# NIB - Deposits Soar 100% in 2 Years



## tomreillly (11 May 2011)

NIB deposits up 31% in last year per Indo report this morning

http://www.independent.ie/business/...e-soon-after-q1-loss-of-euro172m-2643168.html


----------



## northsideboy (11 May 2011)

They also have a link-up with the Post Office which gives them a large reach country-wide.


----------



## Lightning (11 May 2011)

[broken link removed]



> However Danske's A-grade ratings, compared to the near Junk status of Irish-owned banks, continued to draw depositors to its Irish subsidiary to the tune of 5.7 billion euros ($8.1 billion), a 9 percent increase quarter-on-quarter.
> 
> *NIB's deposit base is now almost twice as large as it was a little over two years ago*.



Rabo, NIB and NUK are seriously benefiting from the worsening mess that is the Irish banks.


----------



## jonocon (11 May 2011)

main proble I can see with this that people moving their money away from irish banks to foreign banks is actually making matters worse.

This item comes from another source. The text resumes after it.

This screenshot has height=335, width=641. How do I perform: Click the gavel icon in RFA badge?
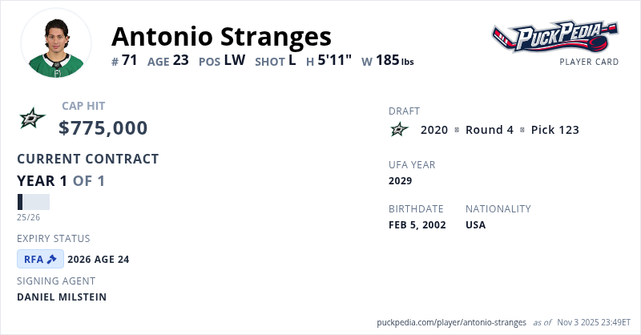pyautogui.click(x=52, y=259)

I have a substantial sum on deposit with INBS/PTSB and I'm going to leave it there as I don't want to contribute to the problem, it just means it takes longer for us to get out of this mess, and get out we will


----------



## marksa (13 May 2011)

jonocon said:


> main proble I can see with this that people moving their money away from irish banks to foreign banks is actually making matters worse.


 
How is it that NIB, or indeed Ulster Bank, KBC, or other Foreign-owned banks are making it worse? they are still holding the deposits in Ireland and using them to fund lending in Ireland. It's a little different with NUK or Rabo (I don't believe ACC doess much lending these days!) where they take deposits and gather them up into Group.


----------



## cremeegg (14 May 2011)

jonocon said:


> main proble I can see with this that people moving their money away from irish banks to foreign banks is actually making matters worse. I have a substantial sum on deposit with INBS/PTSB and I'm going to leave it there as I don't want to contribute to the problem, it just means it takes longer for us to get out of this mess, and get out we will



I admire your sentiment but I would query your logic. 

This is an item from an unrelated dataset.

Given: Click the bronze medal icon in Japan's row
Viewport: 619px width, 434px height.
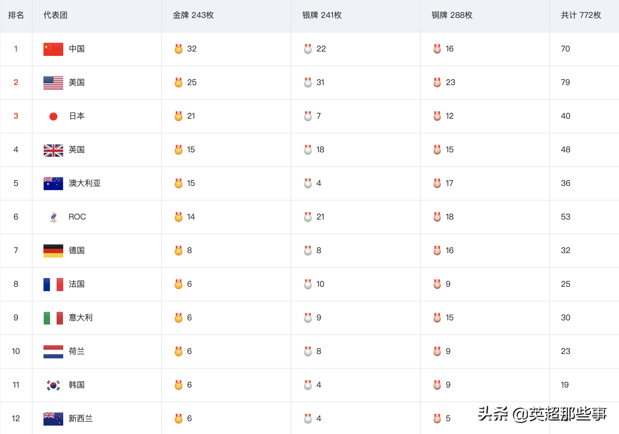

The governments present policy is to keep on borrowing, i.e. burden our children. Keep in mind they are borrowing to pay public sector salaries and social welfare rates, much higher than in other richer EU countries. Your children will pay for todays spending. This is madness and morally repulsive.

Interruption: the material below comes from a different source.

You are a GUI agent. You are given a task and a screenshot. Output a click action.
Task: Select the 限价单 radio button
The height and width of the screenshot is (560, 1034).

By moving your savings out of the country you reduce their ability to do this. 

The patriotic thing to do may be to send your money abroad at the moment, you can bring it back and invest in this country after the default, when government policy may be on a more sustainable basis


----------



## TSThomas (15 May 2011)

marksa said:


> How is it that NIB, or indeed Ulster Bank, KBC, or other Foreign-owned banks are making it worse?


Presume they mean that by removing savings from the State / ECB backed banks, they'll need further funding from them to prop them up anyway.


----------



## lff12 (24 May 2011)

They do have certain advantages over the native banks:

1 They don't charge fees for standard current accounts as long as you stay in the black - unlike the Irish banks which have a series of hoops to jump through
2 Their internet based savings account only penalises you for the month you withdraw - otherwise its 3% internet - unlike almost all of the other banks except for Rabo

The disadvantages for many is that they are relatively small, don't have great coverage out of Dublin, and not handling cash in branch alienated a lot of older customers, many of whom are not price sensitive.


----------



## lff12 (24 May 2011)

jonocon said:


> main proble I can see with this that people moving their money away from irish banks to foreign banks is actually making matters worse. I have a substantial sum on deposit with INBS/PTSB and I'm going to leave it there as I don't want to contribute to the problem, it just means it takes longer for us to get out of this mess, and get out we will


 
Not really, money lodged with Ulster bank Ireland is probably going to stay in Ireland - to subsidise Irish losses, incidentally.  They are not like US multinationals scooping up tax advantages and repatriating profits, especially as there are no profits to repatriate.

To be honest if it wasn't for them there would be no semblance of "normal" banking in Ireland.  There is no such thing as a basic bank account in any of the native banks, they happily gouge the poorest members of society in order to pay their fat cats.  I stopped banking with Irish banks in 2004, and went from paying huge fees and excessive charges to almost nothing, no thanks to Irish banking.

As for "helping us out", what about the people here who have been truly rogered?  People who've lost jobs, been refused welfare, cannot pay mortgages?  Are they supposed to now bow down to the very Irish banks etc who have been part of the system that colluded in making them pay the price?  I don't think so.

Please remember that there have only been about 2000 job losses in banking, compared to over 250,000 elsewhere.


----------